おくりびとの日記

数多くの仏様を成仏させた「おくりびと」が、お葬式の出会いを綴ります。終活の参考になれば幸いです。

私の夫は風になりました

少し前に「千の風になって」が大ヒットした頃、我々葬儀関係者はとても心配しました。特に墓地販売、墓石販売、霊園関係者は死活問題だと大騒ぎになったと聞いています。葬儀会館でも出棺前のBGMで流すのは、さすがにためらいました。お寺様も「とんでもない歌だ」と憤慨されたと噂になりました。


「私のお墓の前で 泣かないでください。 そこに私はいません 眠ってなんかいません。千の風になって あの大きな空を吹きわたっています」


これではお墓の意義が否定されてしまいます。お墓の最大の役割は遺骨を埋葬する場所です。人間の骨はゴミとして処理をするとか、墓地以外の適当なところに埋めると犯罪になります。墓地埋葬法という立派な法律まであるのです。
お墓の意義はそれだけではありません。多くの人は夏休みや正月休みには、お墓のある実家に帰ることでしょう。又、受験や就職等でお墓に合格のお願いに行き、結婚や子供の誕生をお墓の前で報告をした想い出もあるでしょう。
お墓とは埋葬の場所以外にも、先祖と自分を繋ぎ、心のよりどころの場所でもあるのです。


「秋には光になって 畑にふりそそぐ 冬はダイヤのようにきらめく雪になる 朝は鳥になって あなたを目覚めさせる 夜は星になって あなたを見守る」


奥様は一枚のCDを差し出しました。


「これで主人を送りたいので、ながしてください」


末期がんで病院ではもう治療できないと言われ自宅への一時帰宅が認められた日でした。

§

_設問一覧_
(A) 上のページ抜粋のうち、「少し前に「千の風になって」が」を含む語句で始まり「あなたを目覚めさせる 夜は星になって あなたを見守る」」で終わる部分を、一字も変えずに書き写してください。
(B) 上の日記「私の夫は風になりました」を、最後の一文の後から書き継いでください。

_提供データ_
§

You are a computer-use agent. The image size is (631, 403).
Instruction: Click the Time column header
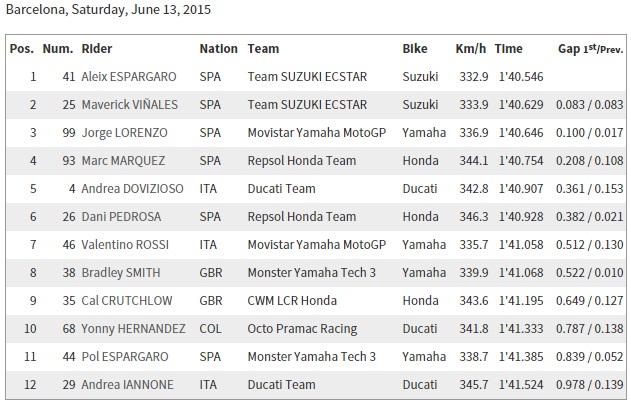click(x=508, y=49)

§

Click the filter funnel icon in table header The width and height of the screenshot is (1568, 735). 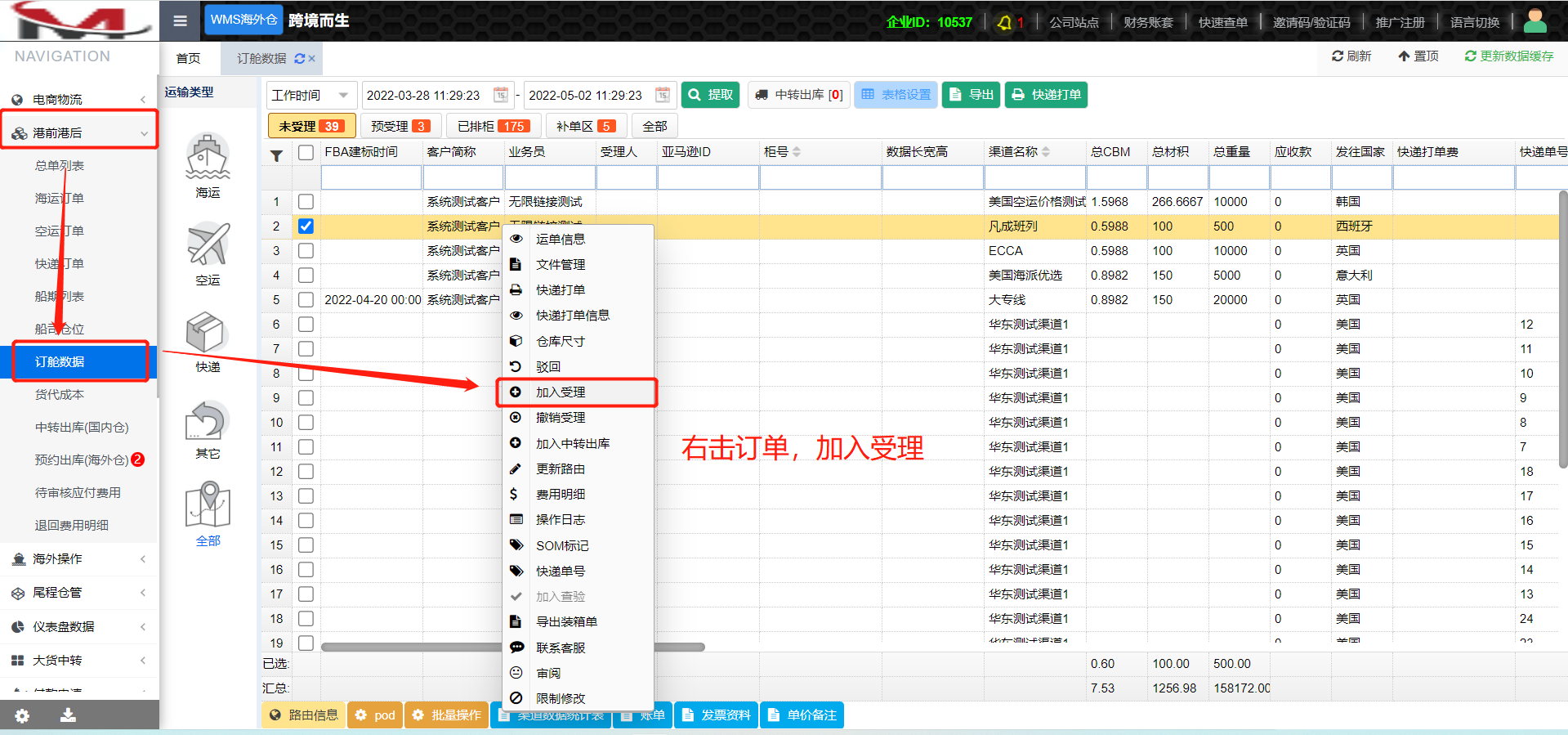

§

_設問別の結果_
(A)
少し前に「千の風になって」が大ヒットした頃、我々葬儀関係者はとても心配しました。特に墓地販売、墓石販売、霊園関係者は死活問題だと大騒ぎになったと聞いています。葬儀会館でも出棺前のBGMで流すのは、さすがにためらいました。お寺様も「とんでもない歌だ」と憤慨されたと噂になりました。


「私のお墓の前で 泣かないでください。 そこに私はいません 眠ってなんかいません。千の風になって あの大きな空を吹きわたっています」


これではお墓の意義が否定されてしまいます。お墓の最大の役割は遺骨を埋葬する場所です。人間の骨はゴミとして処理をするとか、墓地以外の適当なところに埋めると犯罪になります。墓地埋葬法という立派な法律まであるのです。
お墓の意義はそれだけではありません。多くの人は夏休みや正月休みには、お墓のある実家に帰ることでしょう。又、受験や就職等でお墓に合格のお願いに行き、結婚や子供の誕生をお墓の前で報告をした想い出もあるでしょう。
お墓とは埋葬の場所以外にも、先祖と自分を繋ぎ、心のよりどころの場所でもあるのです。


「秋には光になって 畑にふりそそぐ 冬はダイヤのようにきらめく雪になる 朝は鳥になって あなたを目覚めさせる 夜は星になって あなたを見守る」

(B)
本人も家族も、全員が自宅で最期をと、覚悟しての帰宅でした。
帰りの介護タクシーの中でカーラジオから流れたのが、この曲でした。


ご主人はこう言ったそうです。


「この歌の通りになれるなら、死ぬのもこわくないな。亡くなった後も、愛する家族のそばにいられるな、そう思えば、死ぬ恐怖がなくなったな、皆との別れも寂しくないな」


静かに死を迎えようとしているご主人の言葉を聞いて、奥様は確信したそうです。


「主人の魂はきっと風になる。そしていつでも私達のそばにいる。朝は鳥になり、夜は星になる。私たちをずっと見守ってくれる。旅立ちの時には、必ずこの曲で見送りたい。」


自宅に戻って二日後ご主人は風になりました。安心した安らかなお顔で旅立ったそうです。
出棺前の数時間を家族は棺の周りで過ごしました。館内にはボリュームを抑えた「千の風になって」が、エンドレスで流れました。


「千の風に 千の風になって あの大きな空を 吹きわたっています」


後日、お宅に伺ったときに ベランダに揺れる風鈴を見つけました。